Reading big chunk of xml data from socket and parse on the fly
Asked Answered
M

2

2

I am working on an android client which reads continues stream of xml data from my java server via a TCP socket. The server sends a '\n' character as delimiter between consecutive responses. Below given is a model implementation..

<response1>
   <datas>
      <data>
           .....
           .....
      </data>
      <data>
           .....
           .....
      </data>
      ........
      ........
   </datas>
</response1>\n    <--- \n acts as delimiter ---/> 
<response2>

   <datas>
      <data>
           .....
           .....
      </data>
      <data>
           .....
           .....
      </data>
      ........
      ........
   </datas>
</response2>\n

Well I hope the structure is clear now. This response is transmitted from server zlib compressed. So I have to first inflate whatever I am reading from the server, separate on response using delimiter and parse. And I am using SAX to parse my XML

Now my main problem is the xml response coming from server can be very large (can be in the range of 3 to 4 MB). So

  • to separate responses based on delimiter (\n) I have to use a stringBuilder to store response blocks as it reads from socket and on some phones StringBuilder cannot store strings in the MegaBytes range. It is giving OutOfMemory exception, and from threads like this I got to know keeping large strings (even on a temporary basis) is not such a good idea.

  • Next I tried to pass the inflatorReadStream (which in turn takes data from socket input stream) as the input stream of SAX parser (without bothering to separate xml myself and relying on SAX's ability to find the end of document based on tags). This time one response gets parsed successfully, but then on finding the '\n' delimiter SAX throws ExpatParserParseException saying junk after document element .

  • After catching that ExpatParserParseException I tried to read again, but after throwing exception SAX Parser closes the stream, so when I try to read/parse again, it is giving IOException saying input stream is closed.

A code snippet of what I have done is given below (removed all unrelated try catch blocks for clarity).

*Written instruction 1:*
Reproduce word for word the part of the XML socket thread that begins at the words "Now my main" and ends after the words "a good idea.".

*Available data:*
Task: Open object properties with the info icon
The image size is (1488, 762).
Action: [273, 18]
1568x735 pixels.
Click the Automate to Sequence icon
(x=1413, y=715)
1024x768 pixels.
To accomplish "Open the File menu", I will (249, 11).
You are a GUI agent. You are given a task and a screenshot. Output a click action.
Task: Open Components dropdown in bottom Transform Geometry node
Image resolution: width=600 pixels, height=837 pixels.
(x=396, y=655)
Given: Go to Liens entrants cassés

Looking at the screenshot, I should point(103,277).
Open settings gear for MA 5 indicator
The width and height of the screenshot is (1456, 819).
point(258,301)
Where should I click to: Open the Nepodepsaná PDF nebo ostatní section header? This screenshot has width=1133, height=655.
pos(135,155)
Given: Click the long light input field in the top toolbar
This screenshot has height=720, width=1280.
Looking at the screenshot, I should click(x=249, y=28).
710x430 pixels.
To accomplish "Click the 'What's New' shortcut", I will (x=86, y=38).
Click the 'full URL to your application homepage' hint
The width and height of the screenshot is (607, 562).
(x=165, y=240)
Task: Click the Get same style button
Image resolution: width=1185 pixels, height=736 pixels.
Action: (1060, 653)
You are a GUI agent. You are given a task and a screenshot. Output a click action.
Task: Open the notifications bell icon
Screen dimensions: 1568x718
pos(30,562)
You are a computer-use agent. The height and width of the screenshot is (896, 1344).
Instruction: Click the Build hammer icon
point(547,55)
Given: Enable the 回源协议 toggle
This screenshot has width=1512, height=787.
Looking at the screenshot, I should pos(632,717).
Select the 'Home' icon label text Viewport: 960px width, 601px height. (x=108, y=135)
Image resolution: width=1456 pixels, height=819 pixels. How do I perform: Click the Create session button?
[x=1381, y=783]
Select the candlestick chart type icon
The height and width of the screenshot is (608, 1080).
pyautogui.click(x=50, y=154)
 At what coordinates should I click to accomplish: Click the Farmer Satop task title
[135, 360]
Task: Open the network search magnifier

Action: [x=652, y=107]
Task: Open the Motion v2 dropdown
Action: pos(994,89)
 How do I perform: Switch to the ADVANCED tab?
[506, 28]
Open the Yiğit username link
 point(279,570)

*Written instruction 2:*
Duplicate the rows word for word, from the first line of the rows through the line that contains "Select the 'Home'", with both ends included.

*Exercise output 1:*
Now my main problem is the xml response coming from server can be very large (can be in the range of 3 to 4 MB). So

  • to separate responses based on delimiter (\n) I have to use a stringBuilder to store response blocks as it reads from socket and on some phones StringBuilder cannot store strings in the MegaBytes range. It is giving OutOfMemory exception, and from threads like this I got to know keeping large strings (even on a temporary basis) is not such a good idea.

*Exercise output 2:*
Task: Open object properties with the info icon
The image size is (1488, 762).
Action: [273, 18]
1568x735 pixels.
Click the Automate to Sequence icon
(x=1413, y=715)
1024x768 pixels.
To accomplish "Open the File menu", I will (249, 11).
You are a GUI agent. You are given a task and a screenshot. Output a click action.
Task: Open Components dropdown in bottom Transform Geometry node
Image resolution: width=600 pixels, height=837 pixels.
(x=396, y=655)
Given: Go to Liens entrants cassés

Looking at the screenshot, I should point(103,277).
Open settings gear for MA 5 indicator
The width and height of the screenshot is (1456, 819).
point(258,301)
Where should I click to: Open the Nepodepsaná PDF nebo ostatní section header? This screenshot has width=1133, height=655.
pos(135,155)
Given: Click the long light input field in the top toolbar
This screenshot has height=720, width=1280.
Looking at the screenshot, I should click(x=249, y=28).
710x430 pixels.
To accomplish "Click the 'What's New' shortcut", I will (x=86, y=38).
Click the 'full URL to your application homepage' hint
The width and height of the screenshot is (607, 562).
(x=165, y=240)
Task: Click the Get same style button
Image resolution: width=1185 pixels, height=736 pixels.
Action: (1060, 653)
You are a GUI agent. You are given a task and a screenshot. Output a click action.
Task: Open the notifications bell icon
Screen dimensions: 1568x718
pos(30,562)
You are a computer-use agent. The height and width of the screenshot is (896, 1344).
Instruction: Click the Build hammer icon
point(547,55)
Given: Enable the 回源协议 toggle
This screenshot has width=1512, height=787.
Looking at the screenshot, I should pos(632,717).
Select the 'Home' icon label text Viewport: 960px width, 601px height. (x=108, y=135)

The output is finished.